───── Task input
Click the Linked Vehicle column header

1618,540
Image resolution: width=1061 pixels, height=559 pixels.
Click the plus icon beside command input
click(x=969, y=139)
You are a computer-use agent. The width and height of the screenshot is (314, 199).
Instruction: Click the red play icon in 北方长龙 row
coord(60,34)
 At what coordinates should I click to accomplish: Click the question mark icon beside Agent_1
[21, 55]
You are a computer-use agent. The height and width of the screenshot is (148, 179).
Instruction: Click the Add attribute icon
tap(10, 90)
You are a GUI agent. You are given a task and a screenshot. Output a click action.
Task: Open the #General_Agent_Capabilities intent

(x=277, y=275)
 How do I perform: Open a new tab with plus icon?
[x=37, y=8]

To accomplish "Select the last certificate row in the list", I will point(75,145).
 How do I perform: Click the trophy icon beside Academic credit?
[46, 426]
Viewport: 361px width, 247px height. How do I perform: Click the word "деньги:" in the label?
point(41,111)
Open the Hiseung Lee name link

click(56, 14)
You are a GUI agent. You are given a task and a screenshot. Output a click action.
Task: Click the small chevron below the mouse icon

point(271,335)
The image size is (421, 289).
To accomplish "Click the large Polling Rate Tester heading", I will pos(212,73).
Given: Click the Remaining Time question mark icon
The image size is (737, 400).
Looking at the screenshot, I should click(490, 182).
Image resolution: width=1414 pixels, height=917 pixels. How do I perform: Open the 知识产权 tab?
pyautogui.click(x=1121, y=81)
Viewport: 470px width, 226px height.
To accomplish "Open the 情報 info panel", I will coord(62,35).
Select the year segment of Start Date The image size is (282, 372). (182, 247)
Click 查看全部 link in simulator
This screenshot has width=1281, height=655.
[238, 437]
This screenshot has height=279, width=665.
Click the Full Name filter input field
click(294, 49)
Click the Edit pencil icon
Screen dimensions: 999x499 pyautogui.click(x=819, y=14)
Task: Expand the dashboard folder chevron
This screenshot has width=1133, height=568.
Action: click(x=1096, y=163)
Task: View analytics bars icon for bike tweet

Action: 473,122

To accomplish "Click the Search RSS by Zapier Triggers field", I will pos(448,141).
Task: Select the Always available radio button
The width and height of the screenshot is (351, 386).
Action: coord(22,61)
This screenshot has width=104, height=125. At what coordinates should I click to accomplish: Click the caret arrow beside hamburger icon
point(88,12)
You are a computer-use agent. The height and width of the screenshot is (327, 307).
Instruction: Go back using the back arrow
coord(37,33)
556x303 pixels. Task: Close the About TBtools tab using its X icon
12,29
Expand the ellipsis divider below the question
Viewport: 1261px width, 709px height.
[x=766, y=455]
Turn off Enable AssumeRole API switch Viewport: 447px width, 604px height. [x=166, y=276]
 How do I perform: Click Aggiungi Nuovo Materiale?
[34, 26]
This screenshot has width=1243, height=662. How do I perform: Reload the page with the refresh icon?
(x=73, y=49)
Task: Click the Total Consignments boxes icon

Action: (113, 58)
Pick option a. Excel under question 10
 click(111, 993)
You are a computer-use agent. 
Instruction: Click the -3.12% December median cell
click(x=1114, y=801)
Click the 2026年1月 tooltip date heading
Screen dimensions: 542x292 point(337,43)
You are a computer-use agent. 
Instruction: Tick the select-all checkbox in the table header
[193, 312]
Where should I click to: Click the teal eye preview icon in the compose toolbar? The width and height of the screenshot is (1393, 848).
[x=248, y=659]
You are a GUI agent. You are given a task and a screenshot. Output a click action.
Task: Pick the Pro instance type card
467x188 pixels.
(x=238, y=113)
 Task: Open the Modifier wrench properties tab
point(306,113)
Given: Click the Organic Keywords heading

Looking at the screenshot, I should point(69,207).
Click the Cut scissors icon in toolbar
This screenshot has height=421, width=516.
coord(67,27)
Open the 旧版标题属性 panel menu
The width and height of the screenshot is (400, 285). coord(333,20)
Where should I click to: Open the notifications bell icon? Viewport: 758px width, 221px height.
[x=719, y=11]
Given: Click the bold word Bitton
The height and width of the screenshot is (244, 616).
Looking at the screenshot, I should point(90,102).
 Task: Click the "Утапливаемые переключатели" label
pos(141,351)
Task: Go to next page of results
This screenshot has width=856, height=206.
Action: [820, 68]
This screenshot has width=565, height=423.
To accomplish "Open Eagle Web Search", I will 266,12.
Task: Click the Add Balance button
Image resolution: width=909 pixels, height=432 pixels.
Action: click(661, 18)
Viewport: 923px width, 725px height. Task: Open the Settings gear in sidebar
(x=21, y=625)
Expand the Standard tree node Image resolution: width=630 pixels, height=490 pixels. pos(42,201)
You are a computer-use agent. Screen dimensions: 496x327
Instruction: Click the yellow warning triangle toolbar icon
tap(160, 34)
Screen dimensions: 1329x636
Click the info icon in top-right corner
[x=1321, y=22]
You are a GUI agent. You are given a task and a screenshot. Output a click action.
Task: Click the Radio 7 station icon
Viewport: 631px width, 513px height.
──────────
What you need to do> Reproduce all of the material above without alteration.

Answer box>
Click the Linked Vehicle column header

1618,540
Image resolution: width=1061 pixels, height=559 pixels.
Click the plus icon beside command input
click(x=969, y=139)
You are a computer-use agent. The width and height of the screenshot is (314, 199).
Instruction: Click the red play icon in 北方长龙 row
coord(60,34)
 At what coordinates should I click to accomplish: Click the question mark icon beside Agent_1
[21, 55]
You are a computer-use agent. The height and width of the screenshot is (148, 179).
Instruction: Click the Add attribute icon
tap(10, 90)
You are a GUI agent. You are given a task and a screenshot. Output a click action.
Task: Open the #General_Agent_Capabilities intent

(x=277, y=275)
 How do I perform: Open a new tab with plus icon?
[x=37, y=8]

To accomplish "Select the last certificate row in the list", I will point(75,145).
 How do I perform: Click the trophy icon beside Academic credit?
[46, 426]
Viewport: 361px width, 247px height. How do I perform: Click the word "деньги:" in the label?
point(41,111)
Open the Hiseung Lee name link

click(56, 14)
You are a GUI agent. You are given a task and a screenshot. Output a click action.
Task: Click the small chevron below the mouse icon

point(271,335)
The image size is (421, 289).
To accomplish "Click the large Polling Rate Tester heading", I will pos(212,73).
Given: Click the Remaining Time question mark icon
The image size is (737, 400).
Looking at the screenshot, I should click(490, 182).
Image resolution: width=1414 pixels, height=917 pixels. How do I perform: Open the 知识产权 tab?
pyautogui.click(x=1121, y=81)
Viewport: 470px width, 226px height.
To accomplish "Open the 情報 info panel", I will coord(62,35).
Select the year segment of Start Date The image size is (282, 372). (182, 247)
Click 查看全部 link in simulator
This screenshot has width=1281, height=655.
[238, 437]
This screenshot has height=279, width=665.
Click the Full Name filter input field
click(294, 49)
Click the Edit pencil icon
Screen dimensions: 999x499 pyautogui.click(x=819, y=14)
Task: Expand the dashboard folder chevron
This screenshot has width=1133, height=568.
Action: click(x=1096, y=163)
Task: View analytics bars icon for bike tweet

Action: 473,122

To accomplish "Click the Search RSS by Zapier Triggers field", I will pos(448,141).
Task: Select the Always available radio button
The width and height of the screenshot is (351, 386).
Action: coord(22,61)
This screenshot has width=104, height=125. At what coordinates should I click to accomplish: Click the caret arrow beside hamburger icon
point(88,12)
You are a computer-use agent. The height and width of the screenshot is (327, 307).
Instruction: Go back using the back arrow
coord(37,33)
556x303 pixels. Task: Close the About TBtools tab using its X icon
12,29
Expand the ellipsis divider below the question
Viewport: 1261px width, 709px height.
[x=766, y=455]
Turn off Enable AssumeRole API switch Viewport: 447px width, 604px height. [x=166, y=276]
 How do I perform: Click Aggiungi Nuovo Materiale?
[34, 26]
This screenshot has width=1243, height=662. How do I perform: Reload the page with the refresh icon?
(x=73, y=49)
Task: Click the Total Consignments boxes icon

Action: (113, 58)
Pick option a. Excel under question 10
 click(111, 993)
You are a computer-use agent. 
Instruction: Click the -3.12% December median cell
click(x=1114, y=801)
Click the 2026年1月 tooltip date heading
Screen dimensions: 542x292 point(337,43)
You are a computer-use agent. 
Instruction: Tick the select-all checkbox in the table header
[193, 312]
Where should I click to: Click the teal eye preview icon in the compose toolbar? The width and height of the screenshot is (1393, 848).
[x=248, y=659]
You are a GUI agent. You are given a task and a screenshot. Output a click action.
Task: Pick the Pro instance type card
467x188 pixels.
(x=238, y=113)
 Task: Open the Modifier wrench properties tab
point(306,113)
Given: Click the Organic Keywords heading

Looking at the screenshot, I should point(69,207).
Click the Cut scissors icon in toolbar
This screenshot has height=421, width=516.
coord(67,27)
Open the 旧版标题属性 panel menu
The width and height of the screenshot is (400, 285). coord(333,20)
Where should I click to: Open the notifications bell icon? Viewport: 758px width, 221px height.
[x=719, y=11]
Given: Click the bold word Bitton
The height and width of the screenshot is (244, 616).
Looking at the screenshot, I should point(90,102).
 Task: Click the "Утапливаемые переключатели" label
pos(141,351)
Task: Go to next page of results
This screenshot has width=856, height=206.
Action: [820, 68]
This screenshot has width=565, height=423.
To accomplish "Open Eagle Web Search", I will 266,12.
Task: Click the Add Balance button
Image resolution: width=909 pixels, height=432 pixels.
Action: click(661, 18)
Viewport: 923px width, 725px height. Task: Open the Settings gear in sidebar
(x=21, y=625)
Expand the Standard tree node Image resolution: width=630 pixels, height=490 pixels. pos(42,201)
You are a computer-use agent. Screen dimensions: 496x327
Instruction: Click the yellow warning triangle toolbar icon
tap(160, 34)
Screen dimensions: 1329x636
Click the info icon in top-right corner
[x=1321, y=22]
You are a GUI agent. You are given a task and a screenshot. Output a click action.
Task: Click the Radio 7 station icon
Viewport: 631px width, 513px height.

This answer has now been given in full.